### WORK TO BE COMPLETED
Reproduce word for word the line that contains "Open the 编译输出 output pane" and every line after it to the end of the records, with nothing else added.

[Source records]

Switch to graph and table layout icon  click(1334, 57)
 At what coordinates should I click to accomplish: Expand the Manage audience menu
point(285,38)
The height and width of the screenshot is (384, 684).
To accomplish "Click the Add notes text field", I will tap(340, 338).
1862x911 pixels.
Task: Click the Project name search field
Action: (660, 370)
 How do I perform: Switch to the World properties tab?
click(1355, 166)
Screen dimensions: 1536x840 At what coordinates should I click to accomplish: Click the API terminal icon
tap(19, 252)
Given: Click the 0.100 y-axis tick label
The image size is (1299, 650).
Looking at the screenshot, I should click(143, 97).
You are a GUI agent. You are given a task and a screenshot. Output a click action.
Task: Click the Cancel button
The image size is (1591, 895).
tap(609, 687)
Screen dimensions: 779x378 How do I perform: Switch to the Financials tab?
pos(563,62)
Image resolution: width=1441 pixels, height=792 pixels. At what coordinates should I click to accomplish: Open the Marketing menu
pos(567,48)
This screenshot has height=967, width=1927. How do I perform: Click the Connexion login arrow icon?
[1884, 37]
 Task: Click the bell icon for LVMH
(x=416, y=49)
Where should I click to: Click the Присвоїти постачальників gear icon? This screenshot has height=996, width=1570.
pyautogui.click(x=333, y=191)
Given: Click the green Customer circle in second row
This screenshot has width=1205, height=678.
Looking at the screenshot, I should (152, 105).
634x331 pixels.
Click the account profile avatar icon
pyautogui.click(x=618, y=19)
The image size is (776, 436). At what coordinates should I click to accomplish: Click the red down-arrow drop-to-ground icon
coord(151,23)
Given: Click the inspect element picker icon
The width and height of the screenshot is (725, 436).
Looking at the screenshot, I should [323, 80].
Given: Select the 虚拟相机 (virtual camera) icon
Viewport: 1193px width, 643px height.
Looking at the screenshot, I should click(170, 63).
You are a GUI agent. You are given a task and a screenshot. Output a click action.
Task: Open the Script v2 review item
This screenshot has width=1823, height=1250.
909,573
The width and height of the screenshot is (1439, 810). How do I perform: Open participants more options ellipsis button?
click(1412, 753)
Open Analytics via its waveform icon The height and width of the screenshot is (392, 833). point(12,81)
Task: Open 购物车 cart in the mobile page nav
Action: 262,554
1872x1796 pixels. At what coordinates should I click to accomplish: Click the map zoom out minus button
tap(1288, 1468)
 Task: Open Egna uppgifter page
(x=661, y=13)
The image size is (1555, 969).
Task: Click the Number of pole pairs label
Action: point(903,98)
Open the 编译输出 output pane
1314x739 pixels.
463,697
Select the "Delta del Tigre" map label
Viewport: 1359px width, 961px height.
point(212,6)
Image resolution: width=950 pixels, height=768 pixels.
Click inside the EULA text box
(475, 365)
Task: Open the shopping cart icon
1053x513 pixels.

### YOUR SOLUTION
Open the 编译输出 output pane
1314x739 pixels.
463,697
Select the "Delta del Tigre" map label
Viewport: 1359px width, 961px height.
point(212,6)
Image resolution: width=950 pixels, height=768 pixels.
Click inside the EULA text box
(475, 365)
Task: Open the shopping cart icon
1053x513 pixels.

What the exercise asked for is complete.